I pushed to my feet and shuffled down the entry hall, with every intention of turning whoever it was away. Unlocking the door, I cracked it open enough to level a scowl at the well-dressed stranger staring back at me with drowsy brown eyes.
We stared at each other for far too long to go unnoticed. The man blinked, the corners of his mouth tugged up into a smile as if there was a puppeteer at his back pulling his strings.
The white of his teeth gleamed against his dark skin under the dull light casting its warm glow over my front porch.
Have you ever looked at a person and every inch of them screamed money? My unannounced friend wore the hell out of a two-piece chocolate brown suit, tailored to fit his trim frame. Compared to him I looked like a beggar in the ratty grey sweats I’d been moping around the house in for days.
If I had any bit of shame, I might have felt a way about it. Instead, I turned my face into the soft spring breeze wafting through the door, carrying the smell of someone’s burnt dinner. It was the first fresh air I’d smelled in a good while.
The sky had begun its transition from day to night, swatches of deep grey, punctured by brilliant orange and weak yellow, stretched across the horizon. Mum would’ve said it was a nice evening for a walk.
“Hollis? Hollis Emery?” he didn’t wait for a reply. “I’m Anthony Barat, an associate of your father, Hollis Knight.”
Silence continued to fill the space between us. Don’t misunderstand. I wasn’t trying to be rude. But I’d been functioning on autopilot and barely had the bandwidth to process anything beyond the basic will to live.
So, imagine my fucking surprise; days after mum passed, a stranger shows up at my door claiming he was there on behalf of my daddy, who had been dead my whole damned life.
And did you hear the name he causally dropped at my feet? Yeah, the Hollis Knight. The rich motherfucker who owns half the city.
Did you laugh? Me too. I roared, because honestly, it was either laugh or cry.
I’d cried. Been crying. I didn’t have any more tears left. After I’d finished laughing, forcing the man to step back and eye me warily, one thought struck. Why the hell not? Might as well go along with the lunacy and hear him out. My whole world had been tossed upside down. What did I have to lose? By the end of the week, I’d be forced to leave my home forever, everything I owned condensed to a carry-on and one suitcase. 
I didn’t have an earthly clue what to do next with my life. Ever felt stuck, so deep in the trenches, you stop moving, stop talking? You’re just there, breathing.
Bleak as things were, I hadn’t lost hope. But for the moment, my plans went no further than putting one foot in front of the other.
“I tried reaching out to you by phone,” the man said, settling into the armchair across from me.
I curled deeper into the loveseat, one foot tucked beneath me, fingers drumming the armrest.
He’d spent the entire walk back to my front room disclosing his credentials as an attorney retained by Hollis Knight but also the nature of their decades-long friendship.
My fingers stilled. “Mr. Barat.” I hadn’t spoken to a single person in days, and my voice was as coarse as sandpaper. “My father passed before I was born.”
“I know what you were led to believe, Ms. Emery. But I can assure you, Hollis Knight is very much alive. He believes it’s time you and he had an official introduction.”

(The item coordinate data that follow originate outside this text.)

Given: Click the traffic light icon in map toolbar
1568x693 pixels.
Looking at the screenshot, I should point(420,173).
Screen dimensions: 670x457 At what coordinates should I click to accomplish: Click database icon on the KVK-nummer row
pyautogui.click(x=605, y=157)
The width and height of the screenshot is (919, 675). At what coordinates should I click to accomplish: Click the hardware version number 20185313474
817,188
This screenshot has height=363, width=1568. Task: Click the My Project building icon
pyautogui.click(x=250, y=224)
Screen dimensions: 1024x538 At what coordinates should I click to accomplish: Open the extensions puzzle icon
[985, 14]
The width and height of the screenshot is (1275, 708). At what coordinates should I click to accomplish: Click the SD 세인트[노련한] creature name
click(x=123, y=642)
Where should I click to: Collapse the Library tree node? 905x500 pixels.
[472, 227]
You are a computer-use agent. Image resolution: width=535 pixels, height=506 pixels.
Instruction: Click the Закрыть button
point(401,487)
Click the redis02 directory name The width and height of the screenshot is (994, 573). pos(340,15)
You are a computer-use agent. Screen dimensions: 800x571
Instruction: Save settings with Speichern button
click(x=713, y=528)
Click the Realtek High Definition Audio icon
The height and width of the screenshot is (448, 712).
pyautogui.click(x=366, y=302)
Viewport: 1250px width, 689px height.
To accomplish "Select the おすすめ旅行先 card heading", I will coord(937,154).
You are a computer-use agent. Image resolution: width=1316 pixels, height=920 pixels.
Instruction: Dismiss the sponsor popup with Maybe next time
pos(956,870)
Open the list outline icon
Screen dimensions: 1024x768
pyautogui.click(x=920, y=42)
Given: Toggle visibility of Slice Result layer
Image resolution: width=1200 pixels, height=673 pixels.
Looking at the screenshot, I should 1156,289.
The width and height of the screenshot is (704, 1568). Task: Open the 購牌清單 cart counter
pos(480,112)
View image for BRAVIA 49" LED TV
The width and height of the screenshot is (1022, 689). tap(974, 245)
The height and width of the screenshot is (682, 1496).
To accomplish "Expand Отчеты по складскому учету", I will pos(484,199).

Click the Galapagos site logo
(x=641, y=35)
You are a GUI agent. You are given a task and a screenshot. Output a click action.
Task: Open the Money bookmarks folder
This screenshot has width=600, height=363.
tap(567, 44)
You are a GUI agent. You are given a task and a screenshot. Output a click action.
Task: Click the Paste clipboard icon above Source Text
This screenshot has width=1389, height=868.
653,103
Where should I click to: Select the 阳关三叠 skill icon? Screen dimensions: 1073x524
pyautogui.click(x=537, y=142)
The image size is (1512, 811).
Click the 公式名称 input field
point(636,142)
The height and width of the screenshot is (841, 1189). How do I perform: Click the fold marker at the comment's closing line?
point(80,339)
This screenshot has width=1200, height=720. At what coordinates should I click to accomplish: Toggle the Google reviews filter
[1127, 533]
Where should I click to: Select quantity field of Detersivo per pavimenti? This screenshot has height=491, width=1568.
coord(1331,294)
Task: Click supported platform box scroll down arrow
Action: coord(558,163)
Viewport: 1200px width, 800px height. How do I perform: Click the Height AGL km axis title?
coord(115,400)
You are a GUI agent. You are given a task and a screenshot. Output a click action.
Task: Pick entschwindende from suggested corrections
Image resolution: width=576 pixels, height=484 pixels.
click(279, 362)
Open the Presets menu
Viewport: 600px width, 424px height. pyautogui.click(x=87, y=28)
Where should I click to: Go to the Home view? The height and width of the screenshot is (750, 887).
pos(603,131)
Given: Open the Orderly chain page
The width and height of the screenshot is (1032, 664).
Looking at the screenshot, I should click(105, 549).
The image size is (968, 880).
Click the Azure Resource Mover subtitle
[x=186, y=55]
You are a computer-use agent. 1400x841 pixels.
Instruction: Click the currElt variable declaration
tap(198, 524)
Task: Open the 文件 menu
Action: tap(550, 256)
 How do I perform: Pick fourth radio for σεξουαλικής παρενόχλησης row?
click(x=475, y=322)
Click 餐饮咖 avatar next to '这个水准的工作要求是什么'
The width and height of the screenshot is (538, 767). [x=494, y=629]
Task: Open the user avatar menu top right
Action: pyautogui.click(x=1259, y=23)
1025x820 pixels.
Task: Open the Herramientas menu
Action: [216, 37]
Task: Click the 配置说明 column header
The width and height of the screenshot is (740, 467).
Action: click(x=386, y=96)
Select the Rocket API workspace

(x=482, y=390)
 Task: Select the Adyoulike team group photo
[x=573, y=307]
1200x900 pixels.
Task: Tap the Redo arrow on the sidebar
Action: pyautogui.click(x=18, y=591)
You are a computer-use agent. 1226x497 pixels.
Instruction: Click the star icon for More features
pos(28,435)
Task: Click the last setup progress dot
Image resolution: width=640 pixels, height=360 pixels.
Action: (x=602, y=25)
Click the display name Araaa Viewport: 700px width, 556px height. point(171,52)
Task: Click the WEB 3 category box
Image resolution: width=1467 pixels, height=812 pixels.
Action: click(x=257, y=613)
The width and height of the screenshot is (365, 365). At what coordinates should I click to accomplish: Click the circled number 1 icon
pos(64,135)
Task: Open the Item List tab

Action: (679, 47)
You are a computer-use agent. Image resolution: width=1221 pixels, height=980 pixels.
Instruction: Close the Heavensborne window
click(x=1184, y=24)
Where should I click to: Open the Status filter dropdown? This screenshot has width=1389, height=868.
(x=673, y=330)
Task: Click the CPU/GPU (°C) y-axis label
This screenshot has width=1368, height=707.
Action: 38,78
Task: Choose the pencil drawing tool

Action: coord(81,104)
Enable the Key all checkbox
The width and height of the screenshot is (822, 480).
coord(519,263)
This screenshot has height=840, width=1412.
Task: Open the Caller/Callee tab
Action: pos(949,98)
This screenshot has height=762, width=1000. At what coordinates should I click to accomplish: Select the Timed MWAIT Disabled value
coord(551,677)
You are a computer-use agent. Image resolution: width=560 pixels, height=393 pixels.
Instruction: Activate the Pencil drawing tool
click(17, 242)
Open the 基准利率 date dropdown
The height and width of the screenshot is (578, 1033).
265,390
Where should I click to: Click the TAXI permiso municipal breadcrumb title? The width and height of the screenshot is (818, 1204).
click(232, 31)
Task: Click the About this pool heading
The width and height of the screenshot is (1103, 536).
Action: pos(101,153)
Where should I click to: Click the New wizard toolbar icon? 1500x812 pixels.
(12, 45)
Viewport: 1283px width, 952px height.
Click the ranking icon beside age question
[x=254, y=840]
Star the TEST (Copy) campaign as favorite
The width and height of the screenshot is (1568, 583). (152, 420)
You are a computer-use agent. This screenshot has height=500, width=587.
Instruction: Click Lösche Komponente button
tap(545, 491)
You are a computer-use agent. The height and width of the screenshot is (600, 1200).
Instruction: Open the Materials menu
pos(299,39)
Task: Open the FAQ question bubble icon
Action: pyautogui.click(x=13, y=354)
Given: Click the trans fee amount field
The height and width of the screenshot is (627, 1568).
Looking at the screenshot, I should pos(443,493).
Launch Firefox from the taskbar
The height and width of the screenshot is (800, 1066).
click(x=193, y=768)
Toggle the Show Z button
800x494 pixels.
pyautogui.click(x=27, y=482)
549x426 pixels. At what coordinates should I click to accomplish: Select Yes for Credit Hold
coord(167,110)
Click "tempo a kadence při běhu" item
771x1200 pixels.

You know, up until then I never questioned why mum named me after my ‘father’ yet chose not to give me his last name. And of course, I never would have guessed or equated my namesake to the tycoon who owned Hakon Industries.
Barat’s words were a hammer striking a blow, creating fissures of doubt in my foundation.
I straightened, jaws locking. He didn’t get to rattle me. Nah. For the first time in weeks, I had a purpose.
Oh, don’t get too excited. This isn’t some feel-good story of a girl reuniting with a long-lost parent. I was an angry, grief-stricken bitch out for blood.
Weeks later, with a brand-new pair of fangs, I’m left wondering if I’d been luckier for letting Barat in or worse off.